To be done –
Please rewrite everything in the records below from the line containing "Viewport: 1280px width, 719px height." down to and including the line containing "pos(857,62)", requests and all, and shift every coordinate in the answers by -48. Leave out every other line.

Records for the exercise –
------
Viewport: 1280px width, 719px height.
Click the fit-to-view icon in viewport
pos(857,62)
------
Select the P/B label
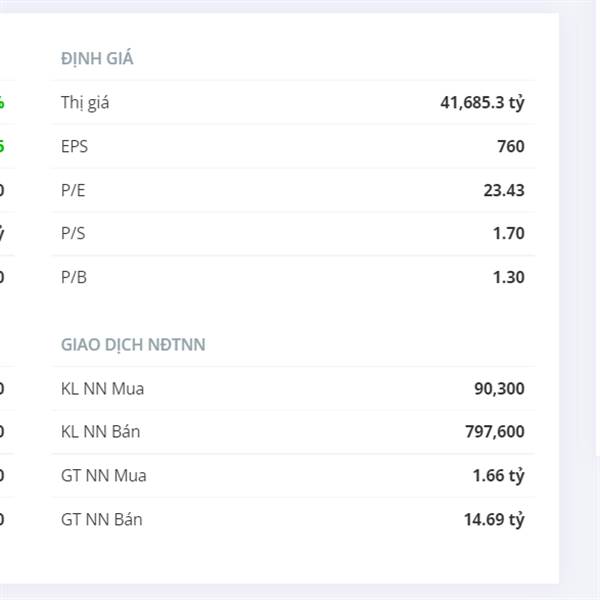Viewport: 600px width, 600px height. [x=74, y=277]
------
Solution for this exercise –
Viewport: 1280px width, 719px height.
Click the fit-to-view icon in viewport
pos(809,14)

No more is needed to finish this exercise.